The human colon
carcinoma cell line HT29 c1.19A was studied for
organic anion transporter activity by determining intracellular
fluo-3 and
fura-red accumulation and by measuring
fluo-3 efflux. Modulators of organic
anion transport systems were used to identify the transporters that are involved in
dye extrusion. Addition of
probenecid to the
dye-loading medium, containing 10 microM
fluo-3/AM and
fura-red/AM, resulted in a dose-dependent increase in
fluo-3 and
fura-red accumulation in the cells. The increase in
fluo-3 accumulation in the cells in the presence of
probenecid was explained by the inhibitory effect of this compound on
fluo-3 efflux.
Fluo-3 efflux from the cells was also inhibited by
sulfinpyrazone, another inhibitor of organic
anion transport.
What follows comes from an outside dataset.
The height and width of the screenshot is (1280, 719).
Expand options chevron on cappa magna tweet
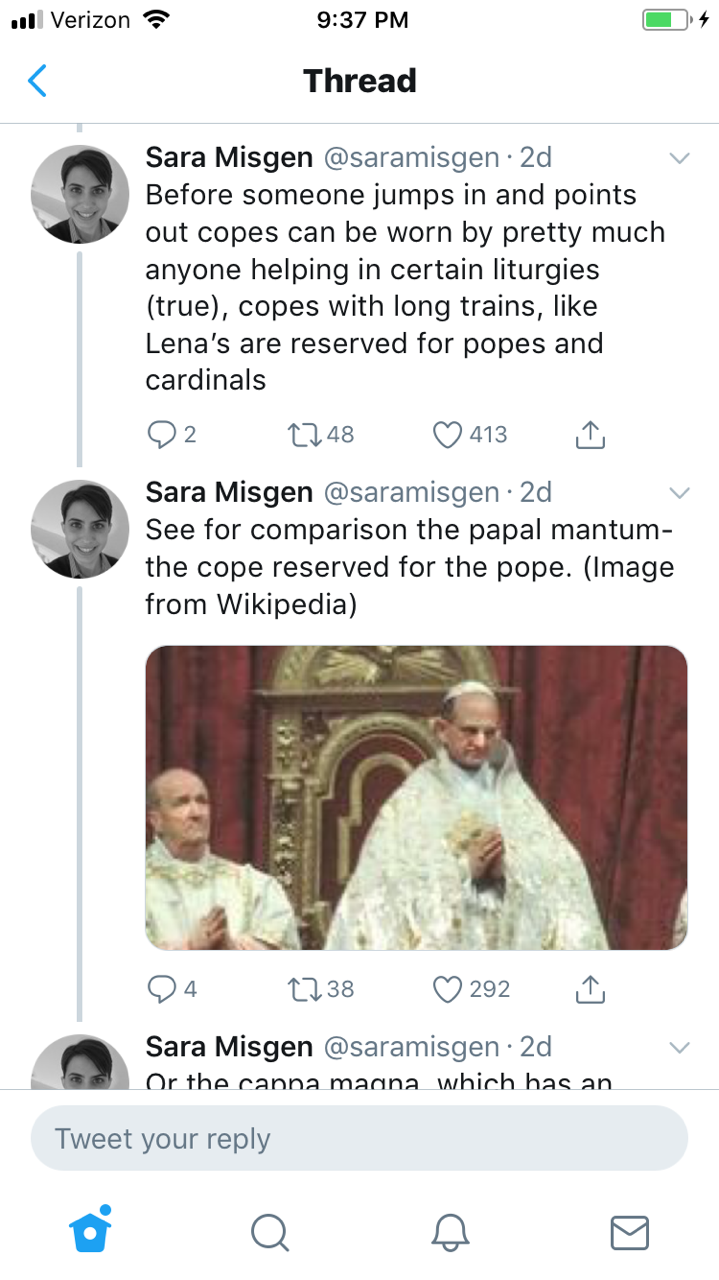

Substrates of renal
probenecid-sensitive organic
anion exchange mechanisms as well as modulators of
multidrug resistance associated protein (MRP) activity did not influence
fluo-3 extrusion rates. However, reducing intracellular
ATP contents completely blocked
fluo-3 extrusion. Moreover, MK571, an inhibitor of MRP, significantly stimulated
dye accumulation, whereas inhibitors of the multidrug resistance gene (MDR1) product Pglycoprotein,
cyclosporin A and
verapamil, did not. As
probenecid inhibits
fluo-3 efflux across the apical membrane of cells grown on permeable supports, we conclude that a
probenecid-sensitive
organic anion transporter is present in the apical membrane of HT29 c1.19A cells. This organic
anion transport system differs from MDRI and MRP2.